From your formula, we can see that $$ \frac{\partial f}{\partial W_{ij}} = -X^i (H^j)^T + W^i H (H^j)^T,\\ \frac{\partial f}{\partial H_{ij}} = -(W_i)^TX_j + W_i^T W (H_j), $$ where $M^i$ denotes the $i$th row of $M$ and $M_i$ the $i$th column. Thus, we have $$ \frac{\partial^2 f}{\partial W_{kl}\partial W_{ij}} = \delta_{ik} H^l (H^j)^T. $$ The mixed partial is a bit trickier. We find that $$ \frac{\partial^2 f}{\partial H_{kl}\partial W_{ij}} = -\delta_{jl}X_{ij} + W_{ik}H_{lj} + \delta_{jk}W^iH_l, $$ Finally, we have $$ \frac{\partial^2 f}{\partial H_{kl}\partial H_{ij}} = \delta_{jl} W_i^TW_k. $$


With that, we can build $M = \nabla_W^2 f$: we have $$ M = \sum_{i,k = 1}^n\sum_{j,l = 1}^k (e_j \otimes e_i)(e_l \otimes e_k)^T\delta_{ik} H^l (H^j)^T \\ = \sum_{i = 1}^n\sum_{j,l = 1}^k (e_j \otimes e_i)(e_l^T \otimes e_i^T) H^l (H^j)^T \\ = \sum_{i = 1}^n\sum_{j,l = 1}^k (e_j \otimes e_i)(e_l^T \otimes e_i^T) e_l^TH H^T e_j \\ = \sum_{i = 1}^n\sum_{j,l = 1}^k (e_je_l^TH H^T e_je_l^T) \otimes (e_ie_i^T) \\ = \sum_{j,l = 1}^k ([H H^T]_{lj}e_je_l^T) \otimes I_n \\ = (HH^T) \otimes I_n. $$ I suspect that similar computations can be made for the remaining Hessian blocks.

2
On

For ease of typing, define $$A = (WH-X) \quad\implies\quad dA = W\,dH+dW\,H$$ and write the gradients more concisely as $$G_w = AH^T, \qquad G_h = W^TA$$ First, calculate the differentials of the gradients. $$\eqalign{ dG_w &= A\,dH^T + dA\,H^T \\ &= A\,dH^T + W\,dH\,H^T + dW\,HH^T \\ dG_h &= W^T\,dA+dW^T\,A \\ &= W^TW\,dH + W^TdW\,H + dW^T\,A \\ }$$ Next, apply the Kronecer-vec operation to these differential expressions. $$\eqalign{ dg_w &= {\rm vec}(dG_w) \\ &= \Big[(I_k\otimes A)C_h + (H\otimes W)\Big]dh + \Big[HH^T\otimes I_n\Big]dw \\ &= \Big[M_{wh}\Big]dh + \Big[M_{ww}\Big]dw \\ \\ dg_h &= {\rm vec}(dG_h) \\ &= \Big[I_m\otimes W^TW\Big]dh + \Big[(H^T\otimes W^T)+(A^T\otimes I_k)C_w\Big]dw \\ &= \Big[M_{hh}\Big]dh + \Big[M_{hw}\Big]dw \\ }$$ where $(C_h,C_w)$ are the commutation matrices associated with the Kronecker product, and $\big(M_{hh},\,M_{hw},\,M_{wh},\,M_{ww}\big)$ can be identified as the desired Hessian matrices.

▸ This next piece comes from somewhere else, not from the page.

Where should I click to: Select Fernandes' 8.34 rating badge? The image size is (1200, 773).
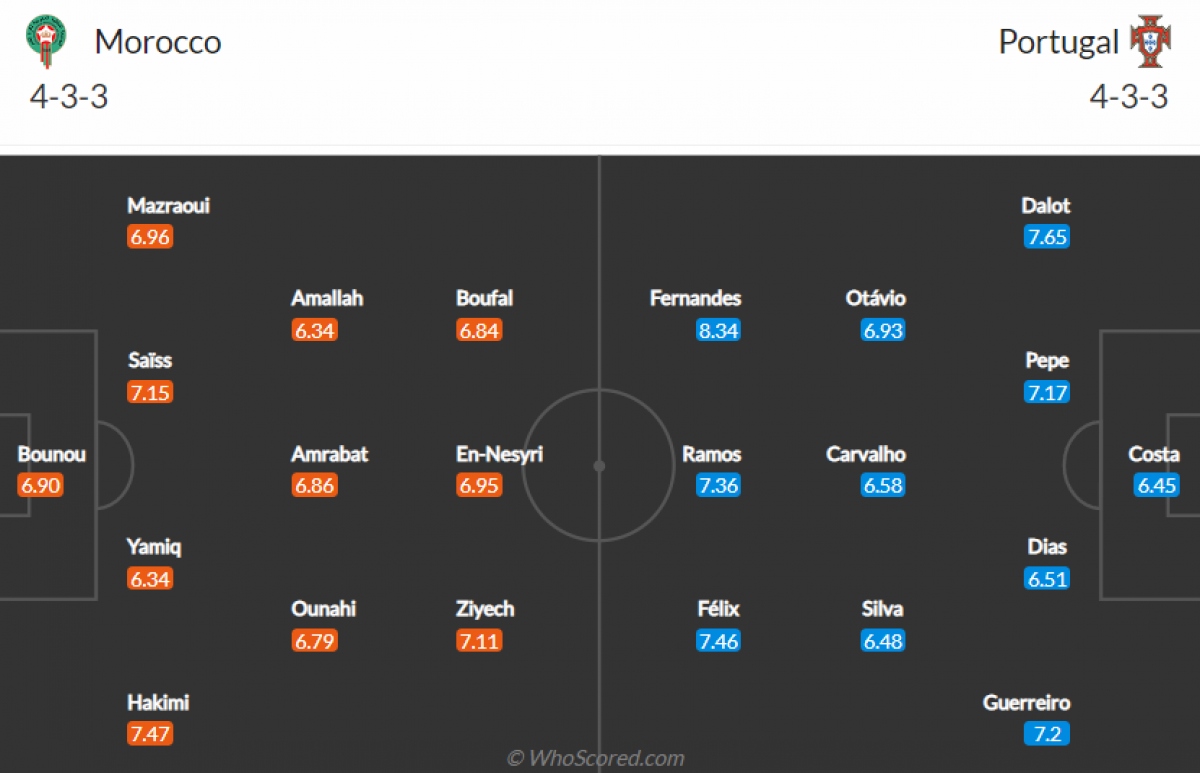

Finally, you wished to assemble them into a single (block) matrix $$ M = \left[\begin{matrix} M_{ww} &M_{wh} \\ M_{hw} &M_{hh} \\ \end{matrix}\right] $$ It's worth pointing out that $M_{hw}^T=M_{wh}\,$ so the Hessian is symmetric (as it should be).